(Records for this exercise begins)
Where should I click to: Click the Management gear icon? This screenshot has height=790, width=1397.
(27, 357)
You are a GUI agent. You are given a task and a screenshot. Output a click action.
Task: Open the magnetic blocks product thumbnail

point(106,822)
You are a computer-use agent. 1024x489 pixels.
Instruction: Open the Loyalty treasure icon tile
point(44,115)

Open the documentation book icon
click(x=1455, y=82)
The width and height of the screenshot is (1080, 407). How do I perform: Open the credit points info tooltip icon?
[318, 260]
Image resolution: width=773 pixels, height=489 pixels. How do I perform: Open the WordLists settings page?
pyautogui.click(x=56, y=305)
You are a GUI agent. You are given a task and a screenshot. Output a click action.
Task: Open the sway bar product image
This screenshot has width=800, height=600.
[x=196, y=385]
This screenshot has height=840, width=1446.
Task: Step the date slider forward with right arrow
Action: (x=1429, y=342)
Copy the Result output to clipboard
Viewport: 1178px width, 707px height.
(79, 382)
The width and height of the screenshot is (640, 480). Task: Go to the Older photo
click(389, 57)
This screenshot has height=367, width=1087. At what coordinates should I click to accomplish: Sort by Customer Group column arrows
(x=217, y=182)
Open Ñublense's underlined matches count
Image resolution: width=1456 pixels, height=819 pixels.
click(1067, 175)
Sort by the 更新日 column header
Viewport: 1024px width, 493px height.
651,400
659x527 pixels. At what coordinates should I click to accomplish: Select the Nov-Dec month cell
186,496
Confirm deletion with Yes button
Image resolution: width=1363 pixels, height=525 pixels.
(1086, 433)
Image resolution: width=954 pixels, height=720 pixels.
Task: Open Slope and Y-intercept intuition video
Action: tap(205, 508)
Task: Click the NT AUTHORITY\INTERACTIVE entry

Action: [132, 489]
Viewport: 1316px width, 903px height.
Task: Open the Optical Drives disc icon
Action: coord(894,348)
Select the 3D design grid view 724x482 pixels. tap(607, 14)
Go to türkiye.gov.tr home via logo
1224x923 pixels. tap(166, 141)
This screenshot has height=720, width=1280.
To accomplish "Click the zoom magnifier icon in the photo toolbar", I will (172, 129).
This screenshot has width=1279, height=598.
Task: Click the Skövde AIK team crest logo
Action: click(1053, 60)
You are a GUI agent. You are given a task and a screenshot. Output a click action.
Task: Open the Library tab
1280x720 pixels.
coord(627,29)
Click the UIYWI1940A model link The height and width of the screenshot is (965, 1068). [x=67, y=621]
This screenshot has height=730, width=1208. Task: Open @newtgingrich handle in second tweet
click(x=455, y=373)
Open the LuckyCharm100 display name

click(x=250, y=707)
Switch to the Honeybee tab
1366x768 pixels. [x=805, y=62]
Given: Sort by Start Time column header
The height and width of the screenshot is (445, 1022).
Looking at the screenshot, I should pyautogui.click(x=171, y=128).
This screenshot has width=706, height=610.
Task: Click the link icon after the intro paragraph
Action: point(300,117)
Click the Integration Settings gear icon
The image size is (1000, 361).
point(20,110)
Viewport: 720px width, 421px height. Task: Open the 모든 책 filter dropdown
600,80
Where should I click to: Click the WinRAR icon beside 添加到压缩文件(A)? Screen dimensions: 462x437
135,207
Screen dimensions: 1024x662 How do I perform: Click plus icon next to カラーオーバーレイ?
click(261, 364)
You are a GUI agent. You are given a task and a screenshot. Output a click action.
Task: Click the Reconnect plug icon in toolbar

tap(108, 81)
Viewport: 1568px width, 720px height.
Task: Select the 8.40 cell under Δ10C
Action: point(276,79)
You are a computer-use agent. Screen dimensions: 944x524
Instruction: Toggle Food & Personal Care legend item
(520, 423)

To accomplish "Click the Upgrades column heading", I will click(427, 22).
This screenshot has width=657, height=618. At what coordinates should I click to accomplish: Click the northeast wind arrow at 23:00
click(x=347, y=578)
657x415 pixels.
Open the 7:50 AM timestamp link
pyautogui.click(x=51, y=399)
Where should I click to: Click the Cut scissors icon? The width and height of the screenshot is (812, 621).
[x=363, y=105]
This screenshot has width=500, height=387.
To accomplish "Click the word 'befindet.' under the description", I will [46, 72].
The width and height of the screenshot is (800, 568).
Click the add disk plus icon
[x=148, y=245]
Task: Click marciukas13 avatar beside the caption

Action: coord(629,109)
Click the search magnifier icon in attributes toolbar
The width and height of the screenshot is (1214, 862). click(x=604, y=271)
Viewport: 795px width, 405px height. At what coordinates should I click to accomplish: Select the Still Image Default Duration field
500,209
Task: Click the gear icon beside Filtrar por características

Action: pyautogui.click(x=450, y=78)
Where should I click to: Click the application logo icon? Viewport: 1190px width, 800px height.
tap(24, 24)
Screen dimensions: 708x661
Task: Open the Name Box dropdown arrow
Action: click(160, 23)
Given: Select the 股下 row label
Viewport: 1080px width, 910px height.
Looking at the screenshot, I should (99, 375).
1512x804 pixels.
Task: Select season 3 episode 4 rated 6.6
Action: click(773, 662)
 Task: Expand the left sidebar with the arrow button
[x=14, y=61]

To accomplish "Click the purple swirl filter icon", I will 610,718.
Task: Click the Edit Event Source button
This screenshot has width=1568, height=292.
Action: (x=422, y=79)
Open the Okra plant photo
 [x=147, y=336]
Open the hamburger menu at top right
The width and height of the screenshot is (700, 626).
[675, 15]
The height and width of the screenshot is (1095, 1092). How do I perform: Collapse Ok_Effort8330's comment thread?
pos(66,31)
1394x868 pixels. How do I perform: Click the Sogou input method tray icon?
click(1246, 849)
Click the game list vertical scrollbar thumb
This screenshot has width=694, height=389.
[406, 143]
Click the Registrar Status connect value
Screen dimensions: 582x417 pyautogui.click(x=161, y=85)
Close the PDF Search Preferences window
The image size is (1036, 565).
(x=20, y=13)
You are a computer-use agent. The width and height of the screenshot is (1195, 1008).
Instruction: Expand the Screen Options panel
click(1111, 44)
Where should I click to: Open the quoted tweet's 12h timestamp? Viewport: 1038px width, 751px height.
(Records for this exercise ends)
Recopy the records without any alteration.

## [Final answer]
Where should I click to: Click the Management gear icon? This screenshot has height=790, width=1397.
(27, 357)
You are a GUI agent. You are given a task and a screenshot. Output a click action.
Task: Open the magnetic blocks product thumbnail

point(106,822)
You are a computer-use agent. 1024x489 pixels.
Instruction: Open the Loyalty treasure icon tile
point(44,115)

Open the documentation book icon
click(x=1455, y=82)
The width and height of the screenshot is (1080, 407). How do I perform: Open the credit points info tooltip icon?
[318, 260]
Image resolution: width=773 pixels, height=489 pixels. How do I perform: Open the WordLists settings page?
pyautogui.click(x=56, y=305)
You are a GUI agent. You are given a task and a screenshot. Output a click action.
Task: Open the sway bar product image
This screenshot has width=800, height=600.
[x=196, y=385]
This screenshot has height=840, width=1446.
Task: Step the date slider forward with right arrow
Action: (x=1429, y=342)
Copy the Result output to clipboard
Viewport: 1178px width, 707px height.
(79, 382)
The width and height of the screenshot is (640, 480). Task: Go to the Older photo
click(389, 57)
This screenshot has height=367, width=1087. At what coordinates should I click to accomplish: Sort by Customer Group column arrows
(x=217, y=182)
Open Ñublense's underlined matches count
Image resolution: width=1456 pixels, height=819 pixels.
click(1067, 175)
Sort by the 更新日 column header
Viewport: 1024px width, 493px height.
651,400
659x527 pixels. At what coordinates should I click to accomplish: Select the Nov-Dec month cell
186,496
Confirm deletion with Yes button
Image resolution: width=1363 pixels, height=525 pixels.
(1086, 433)
Image resolution: width=954 pixels, height=720 pixels.
Task: Open Slope and Y-intercept intuition video
Action: tap(205, 508)
Task: Click the NT AUTHORITY\INTERACTIVE entry

Action: [132, 489]
Viewport: 1316px width, 903px height.
Task: Open the Optical Drives disc icon
Action: coord(894,348)
Select the 3D design grid view 724x482 pixels. tap(607, 14)
Go to türkiye.gov.tr home via logo
1224x923 pixels. tap(166, 141)
This screenshot has height=720, width=1280.
To accomplish "Click the zoom magnifier icon in the photo toolbar", I will (172, 129).
This screenshot has width=1279, height=598.
Task: Click the Skövde AIK team crest logo
Action: click(1053, 60)
You are a GUI agent. You are given a task and a screenshot. Output a click action.
Task: Open the Library tab
1280x720 pixels.
coord(627,29)
Click the UIYWI1940A model link The height and width of the screenshot is (965, 1068). [x=67, y=621]
This screenshot has height=730, width=1208. Task: Open @newtgingrich handle in second tweet
click(x=455, y=373)
Open the LuckyCharm100 display name

click(x=250, y=707)
Switch to the Honeybee tab
1366x768 pixels. [x=805, y=62]
Given: Sort by Start Time column header
The height and width of the screenshot is (445, 1022).
Looking at the screenshot, I should pyautogui.click(x=171, y=128).
This screenshot has width=706, height=610.
Task: Click the link icon after the intro paragraph
Action: point(300,117)
Click the Integration Settings gear icon
The image size is (1000, 361).
point(20,110)
Viewport: 720px width, 421px height. Task: Open the 모든 책 filter dropdown
600,80
Where should I click to: Click the WinRAR icon beside 添加到压缩文件(A)? Screen dimensions: 462x437
135,207
Screen dimensions: 1024x662 How do I perform: Click plus icon next to カラーオーバーレイ?
click(261, 364)
You are a GUI agent. You are given a task and a screenshot. Output a click action.
Task: Click the Reconnect plug icon in toolbar

tap(108, 81)
Viewport: 1568px width, 720px height.
Task: Select the 8.40 cell under Δ10C
Action: point(276,79)
You are a computer-use agent. Screen dimensions: 944x524
Instruction: Toggle Food & Personal Care legend item
(520, 423)

To accomplish "Click the Upgrades column heading", I will click(427, 22).
This screenshot has width=657, height=618. At what coordinates should I click to accomplish: Click the northeast wind arrow at 23:00
click(x=347, y=578)
657x415 pixels.
Open the 7:50 AM timestamp link
pyautogui.click(x=51, y=399)
Where should I click to: Click the Cut scissors icon? The width and height of the screenshot is (812, 621).
[x=363, y=105]
This screenshot has width=500, height=387.
To accomplish "Click the word 'befindet.' under the description", I will [46, 72].
The width and height of the screenshot is (800, 568).
Click the add disk plus icon
[x=148, y=245]
Task: Click marciukas13 avatar beside the caption

Action: coord(629,109)
Click the search magnifier icon in attributes toolbar
The width and height of the screenshot is (1214, 862). click(x=604, y=271)
Viewport: 795px width, 405px height. At what coordinates should I click to accomplish: Select the Still Image Default Duration field
500,209
Task: Click the gear icon beside Filtrar por características

Action: pyautogui.click(x=450, y=78)
Where should I click to: Click the application logo icon? Viewport: 1190px width, 800px height.
tap(24, 24)
Screen dimensions: 708x661
Task: Open the Name Box dropdown arrow
Action: click(160, 23)
Given: Select the 股下 row label
Viewport: 1080px width, 910px height.
Looking at the screenshot, I should (99, 375).
1512x804 pixels.
Task: Select season 3 episode 4 rated 6.6
Action: click(773, 662)
 Task: Expand the left sidebar with the arrow button
[x=14, y=61]

To accomplish "Click the purple swirl filter icon", I will 610,718.
Task: Click the Edit Event Source button
This screenshot has width=1568, height=292.
Action: (x=422, y=79)
Open the Okra plant photo
 [x=147, y=336]
Open the hamburger menu at top right
The width and height of the screenshot is (700, 626).
[675, 15]
The height and width of the screenshot is (1095, 1092). How do I perform: Collapse Ok_Effort8330's comment thread?
pos(66,31)
1394x868 pixels. How do I perform: Click the Sogou input method tray icon?
click(1246, 849)
Click the game list vertical scrollbar thumb
This screenshot has width=694, height=389.
[406, 143]
Click the Registrar Status connect value
Screen dimensions: 582x417 pyautogui.click(x=161, y=85)
Close the PDF Search Preferences window
The image size is (1036, 565).
(x=20, y=13)
You are a computer-use agent. The width and height of the screenshot is (1195, 1008).
Instruction: Expand the Screen Options panel
click(1111, 44)
Where should I click to: Open the quoted tweet's 12h timestamp? Viewport: 1038px width, 751px height.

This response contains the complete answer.